Diepholz – Gewalt – auch gegen den Partner – kommt nicht aus dem Nichts. „Gewalttätiges Handeln ist ein erlerntes Verhalten und kann folglich auch verändert werden“, sagt Christina Runge, Gleichstellungsbeauftragte des Landkreises Diepholz. Hier setzt die neue Täterberatung „Häusliche Gewalt“ an. Seit dem 1. Oktober gibt es im Landkreis Diepholz dieses Angebot für Männer, die häusliche Gewalt ausüben und das nicht mehr wollen. Das neue Projekt, das der Kreistag zunächst für drei Jahre mit jeweils 20 000 Euro unterstützt, steht in diesem Jahr im Mittelpunkt der kreisweiten Brötchentütenaktion „Gewalt kommt nicht in die Tüte“.

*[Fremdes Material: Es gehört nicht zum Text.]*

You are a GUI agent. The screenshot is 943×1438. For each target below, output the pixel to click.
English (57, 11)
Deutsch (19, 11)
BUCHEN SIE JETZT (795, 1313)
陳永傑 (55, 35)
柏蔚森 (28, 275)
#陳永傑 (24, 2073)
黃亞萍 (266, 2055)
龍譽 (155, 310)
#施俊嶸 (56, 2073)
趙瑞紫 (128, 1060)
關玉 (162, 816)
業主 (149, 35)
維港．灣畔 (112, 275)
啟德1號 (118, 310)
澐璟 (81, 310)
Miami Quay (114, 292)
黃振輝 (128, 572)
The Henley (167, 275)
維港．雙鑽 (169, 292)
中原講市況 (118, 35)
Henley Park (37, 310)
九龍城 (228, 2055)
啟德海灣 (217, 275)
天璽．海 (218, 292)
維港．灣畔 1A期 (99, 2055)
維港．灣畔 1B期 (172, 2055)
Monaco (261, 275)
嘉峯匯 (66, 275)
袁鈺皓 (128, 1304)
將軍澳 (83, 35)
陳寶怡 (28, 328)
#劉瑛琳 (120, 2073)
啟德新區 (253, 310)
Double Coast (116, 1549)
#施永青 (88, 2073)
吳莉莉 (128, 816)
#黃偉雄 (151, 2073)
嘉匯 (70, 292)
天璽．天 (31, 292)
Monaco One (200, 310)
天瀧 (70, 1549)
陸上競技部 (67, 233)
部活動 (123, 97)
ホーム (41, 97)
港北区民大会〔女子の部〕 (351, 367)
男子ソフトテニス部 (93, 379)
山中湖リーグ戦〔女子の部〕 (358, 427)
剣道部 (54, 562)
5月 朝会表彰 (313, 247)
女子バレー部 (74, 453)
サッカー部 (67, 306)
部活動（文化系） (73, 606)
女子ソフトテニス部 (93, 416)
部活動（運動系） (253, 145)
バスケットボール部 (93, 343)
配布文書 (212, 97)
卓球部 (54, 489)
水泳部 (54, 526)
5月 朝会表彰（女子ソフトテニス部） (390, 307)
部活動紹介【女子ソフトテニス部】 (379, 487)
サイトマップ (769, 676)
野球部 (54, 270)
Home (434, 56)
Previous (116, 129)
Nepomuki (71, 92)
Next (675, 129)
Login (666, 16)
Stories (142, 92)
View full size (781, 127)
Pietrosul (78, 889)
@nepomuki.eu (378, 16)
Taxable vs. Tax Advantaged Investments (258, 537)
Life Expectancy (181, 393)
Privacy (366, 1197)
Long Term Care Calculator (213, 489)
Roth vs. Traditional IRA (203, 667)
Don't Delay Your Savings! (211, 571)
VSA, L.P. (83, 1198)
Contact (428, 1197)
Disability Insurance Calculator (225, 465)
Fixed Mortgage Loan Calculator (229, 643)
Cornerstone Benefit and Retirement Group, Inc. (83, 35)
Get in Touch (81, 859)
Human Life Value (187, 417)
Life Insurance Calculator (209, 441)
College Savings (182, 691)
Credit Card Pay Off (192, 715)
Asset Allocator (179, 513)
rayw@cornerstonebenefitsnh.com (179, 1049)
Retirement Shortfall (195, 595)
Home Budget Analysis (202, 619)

Bereits zum 14. Mal organisiert die Arbeitsgemeinschaft der kommunalen Gleichstellungsbeauftragten in Kooperation mit der Bäckerinnung Diepholz-Nienburg diese Aktion zum 25. November, dem „Internationalen Tag gegen Gewalt an Frauen“. Dann verkaufen 32 Bäckereien mit insgesamt 91 Filialen ihre Brötchen in den Tüten mit Standpunkten von Personen aus dem Landkreis und Informationen zu Hilfseinrichtungen für Opfer häuslicher Gewalt. Da die Tüten jeweils für zwei Jahre gedruckt werden, fehlen die Informationen zur neuen Täterberatung noch. Diese gibt es auf Visitenkarten, die die Bäckereien mit den Tüten ausgeben.

50-Stunden-Trainingskurs

Männer, die in ihrer Familie nicht mehr gewalttätig sein wollen, können einen Trainingskurs absolvieren, der kein Zuckerschlecken ist. Er dauert mindestens 50 Stunden in 25 Sitzungen. In dieser relativ langen Zeitspanne setzen sich die Teilnehmer zunächst mit ihrer eigenen Biografie auseinander, da sich hier oft Ursachen für ihr aggressives Verhalten finden lassen. Das ist dann keine Entschuldigung, sondern dient als Erklärung und Ansatzpunkt für notwendige Veränderungsprozesse. In der bis zu zehn Teilnehmer großen Gruppe werden die Täter aktiv und realitätsnah mit ihren Taten und deren Auswirkungen konfrontiert. Sie erarbeiten sich ein „Frühwarnsystem“, um zukünftig Kontrollverluste verhindern zu können.

„Die Teilnehmer müssen bereit dazu sein, sich mit sich selbst auseinanderzusetzen“, erklärt Holger Arntjen, der neben Detlev Beaury Trainer des neuen Angebotes ist, am Dienstag im Diepholzer Kreishaus bei der Vorstellung des Projektes durch die Arbeitsgemeinschaft der kommunalen Gleichstellungsbeauftragten.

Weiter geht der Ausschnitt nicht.